> [SOURCE RECORDS]

+++++

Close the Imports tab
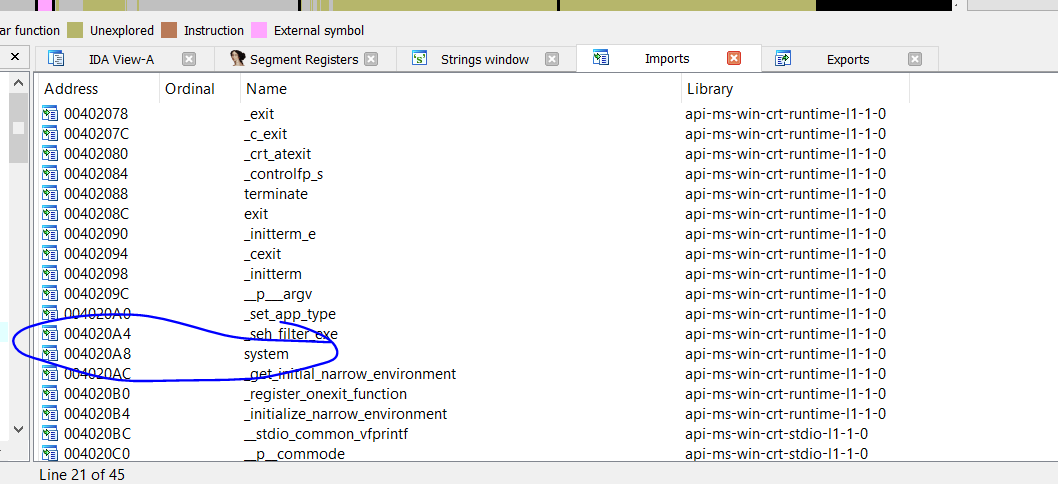This screenshot has height=484, width=1058. click(733, 59)
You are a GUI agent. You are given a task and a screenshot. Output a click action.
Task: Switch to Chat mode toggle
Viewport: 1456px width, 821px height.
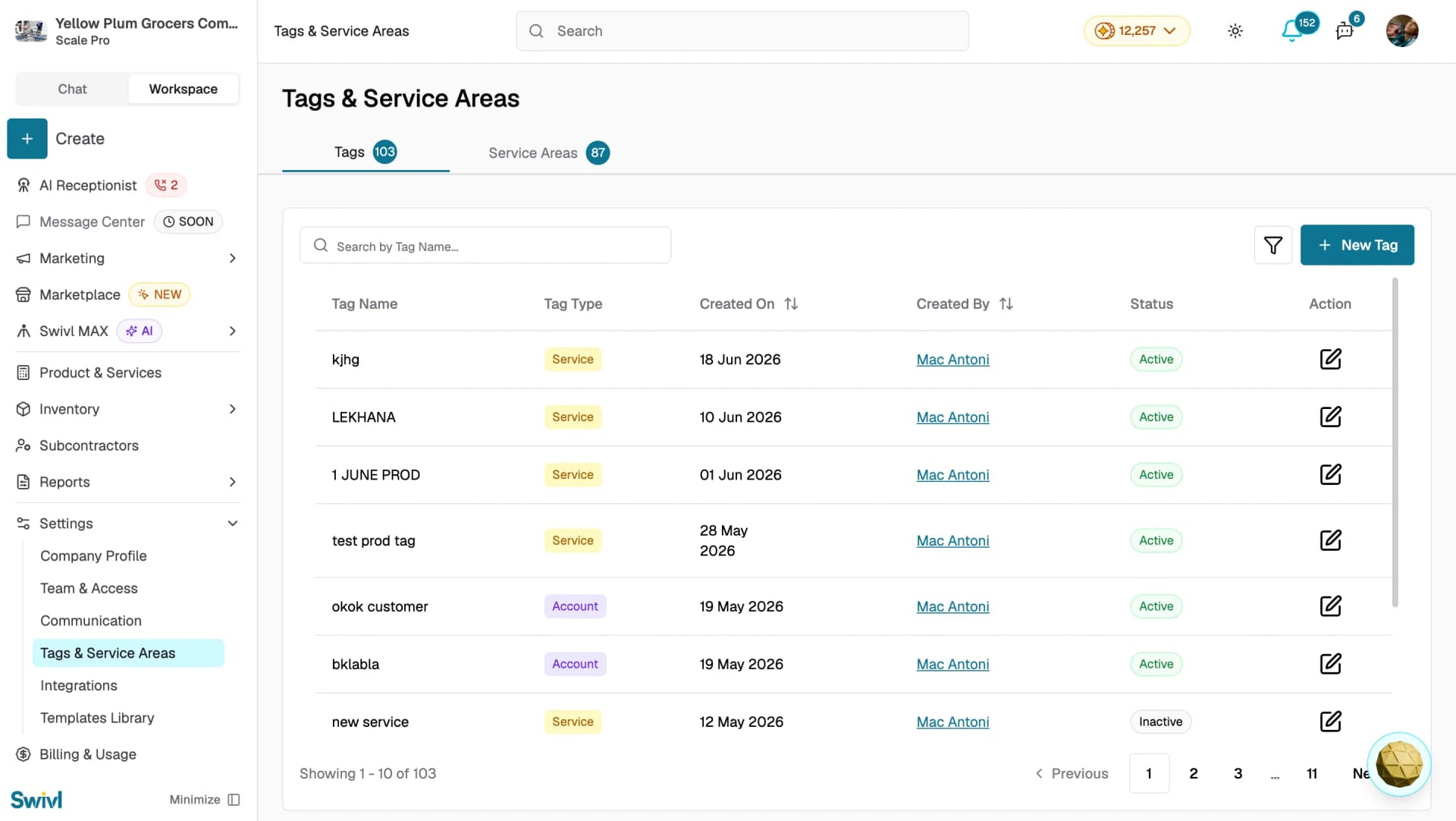(72, 89)
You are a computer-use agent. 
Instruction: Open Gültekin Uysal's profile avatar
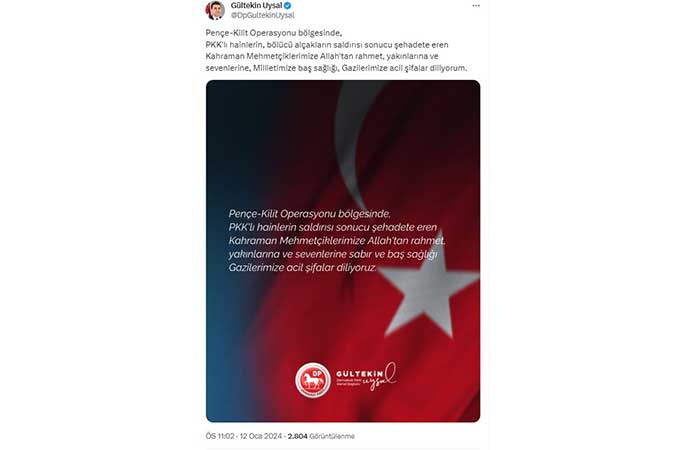[x=215, y=10]
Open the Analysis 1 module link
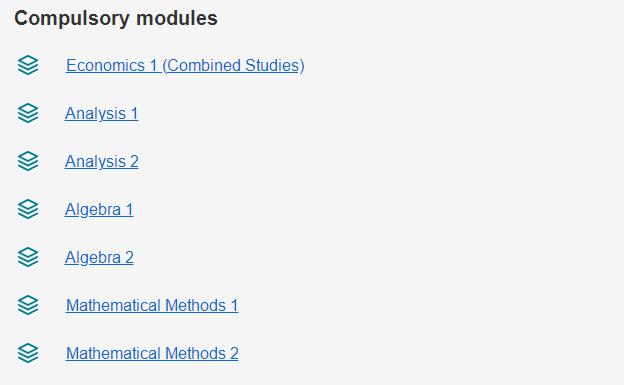This screenshot has height=385, width=624. [101, 113]
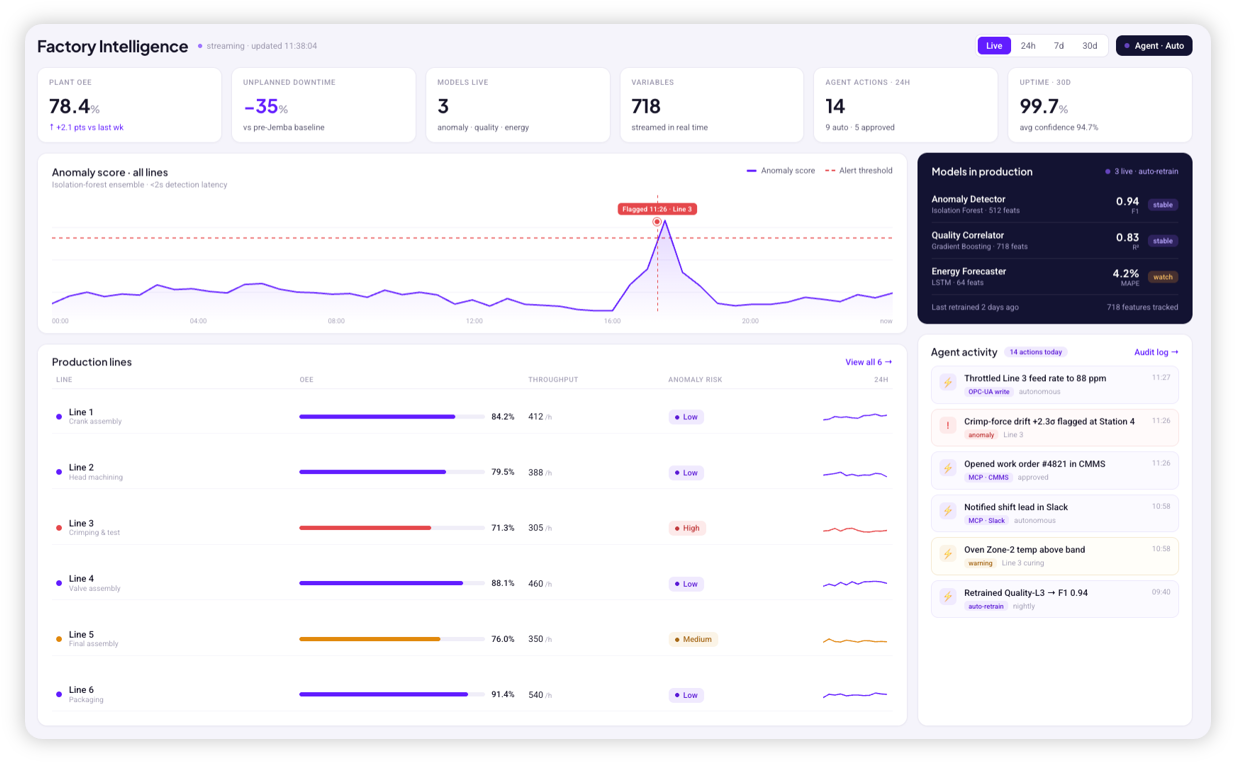The width and height of the screenshot is (1236, 763).
Task: Expand View all 6 production lines
Action: point(868,362)
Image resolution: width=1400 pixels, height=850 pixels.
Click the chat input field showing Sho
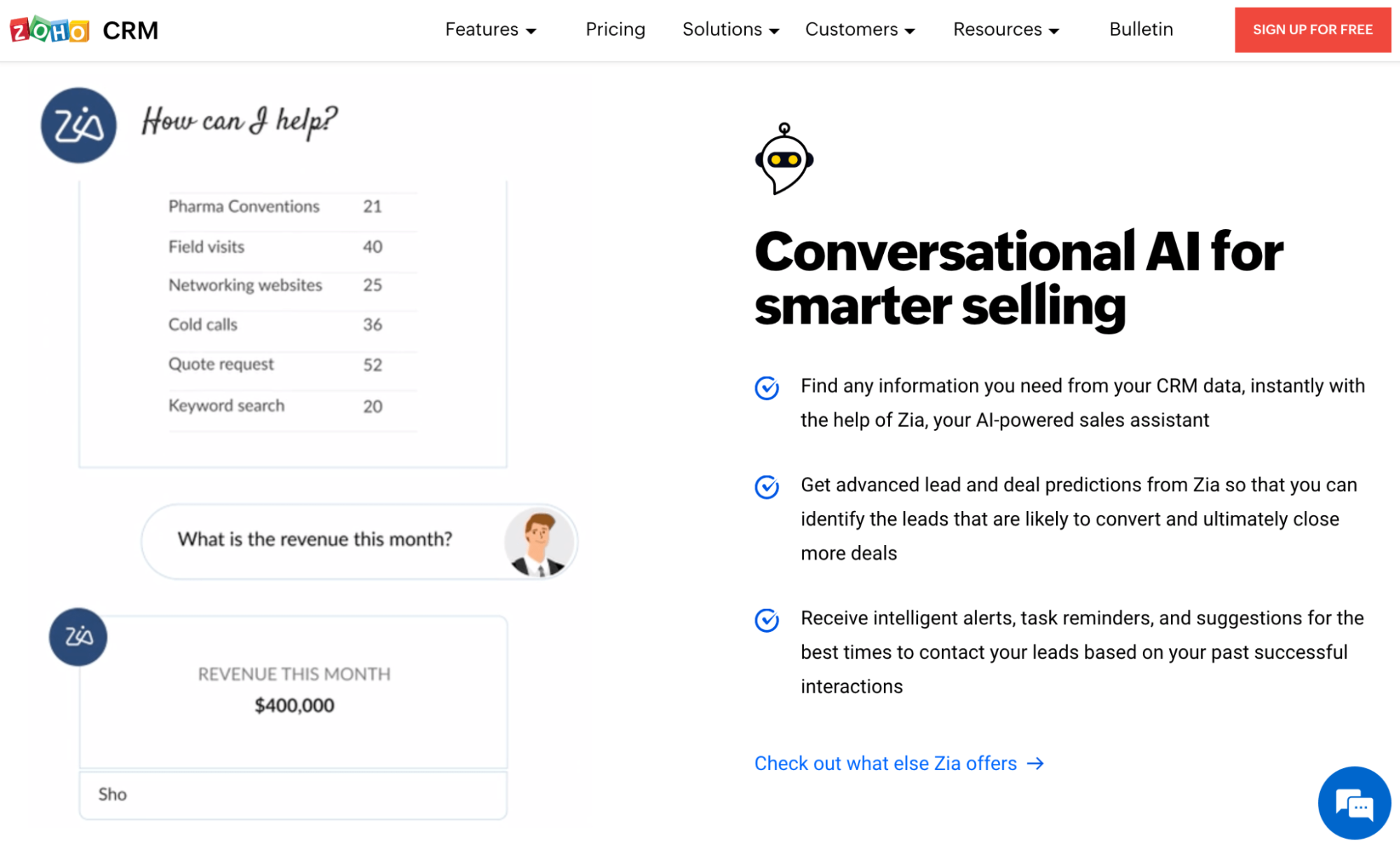click(x=293, y=795)
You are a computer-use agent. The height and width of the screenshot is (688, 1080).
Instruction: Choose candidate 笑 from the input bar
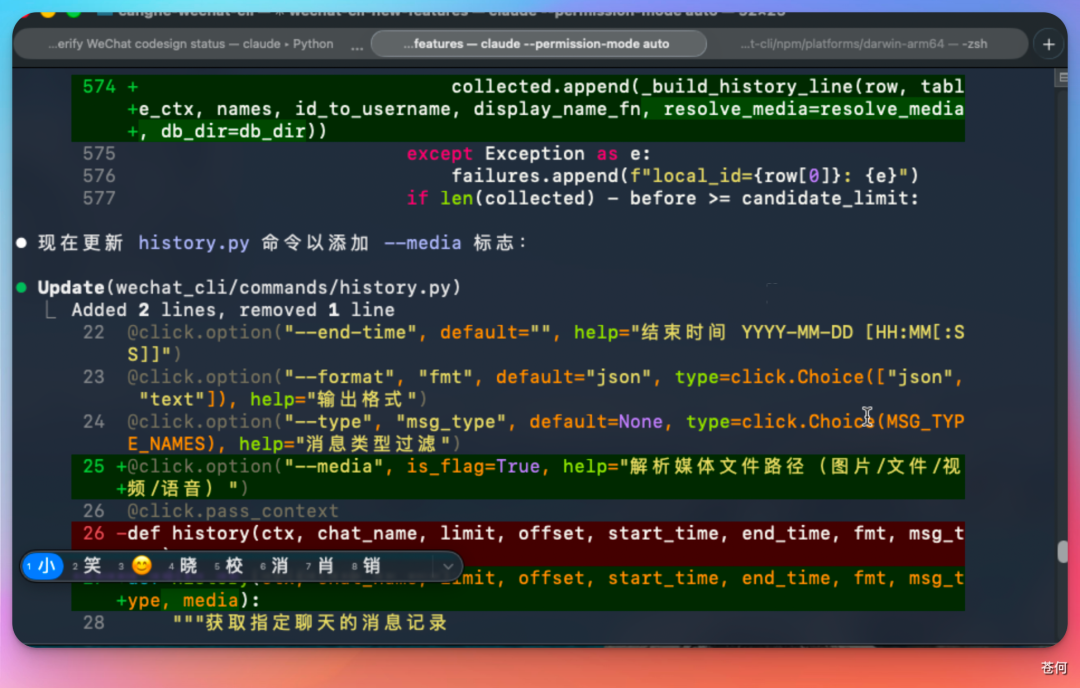tap(91, 565)
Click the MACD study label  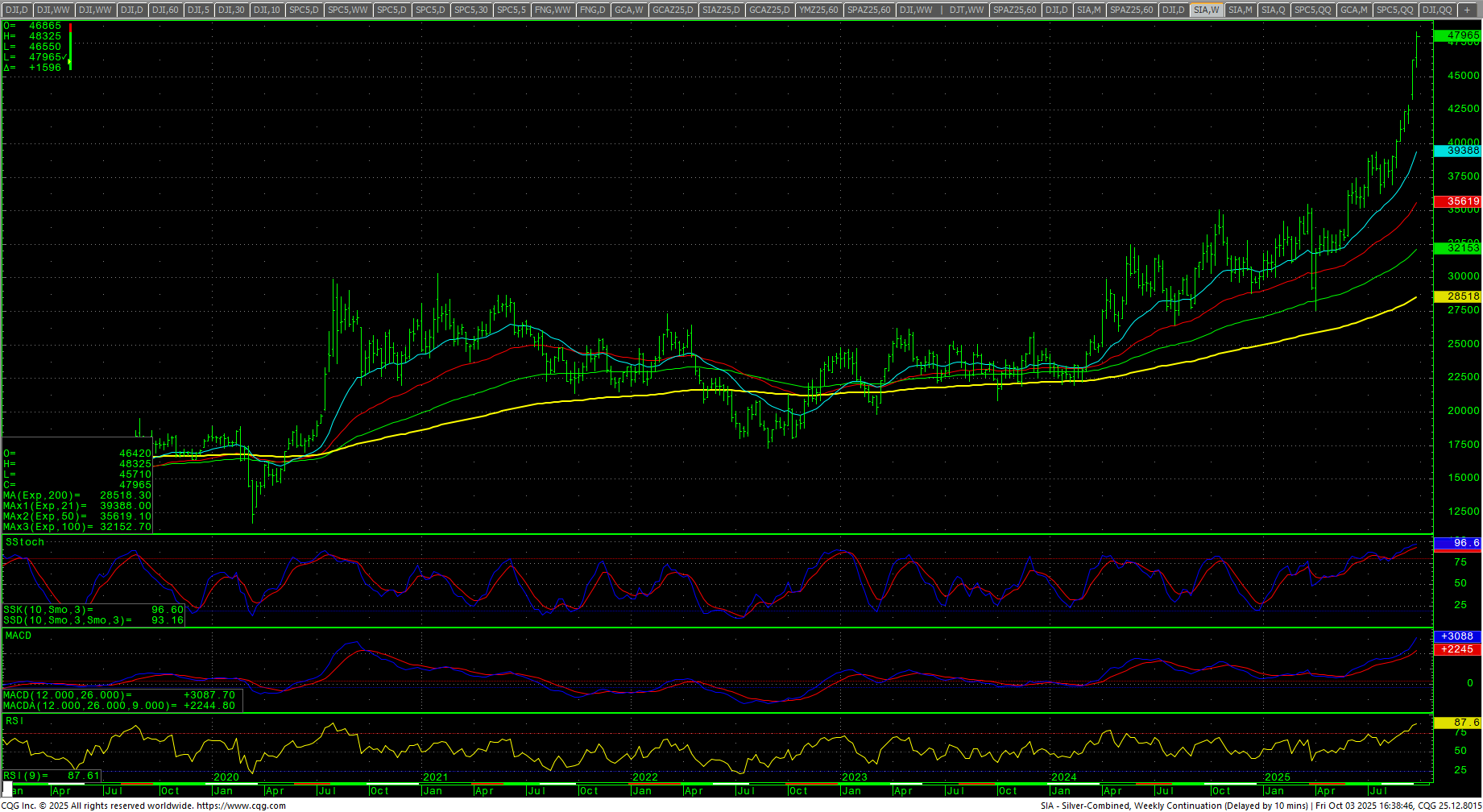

+++++

> [WHAT YOU WILL DO] Only the pictures are to be left out; the rest of the material above should be printed verbatim.

> [EXERCISE RESULT]
Close the Imports tab
This screenshot has height=484, width=1058. click(733, 59)
You are a GUI agent. You are given a task and a screenshot. Output a click action.
Task: Switch to Chat mode toggle
Viewport: 1456px width, 821px height.
(72, 89)
You are a computer-use agent. 
Instruction: Open Gültekin Uysal's profile avatar
[x=215, y=10]
Open the Analysis 1 module link
This screenshot has height=385, width=624. [101, 113]
The width and height of the screenshot is (1236, 763).
Task: Expand View all 6 production lines
Action: point(868,362)
Image resolution: width=1400 pixels, height=850 pixels.
Click the chat input field showing Sho
click(x=293, y=795)
You are a computer-use agent. The height and width of the screenshot is (688, 1080).
Instruction: Choose candidate 笑 from the input bar
tap(91, 565)
Click the MACD study label  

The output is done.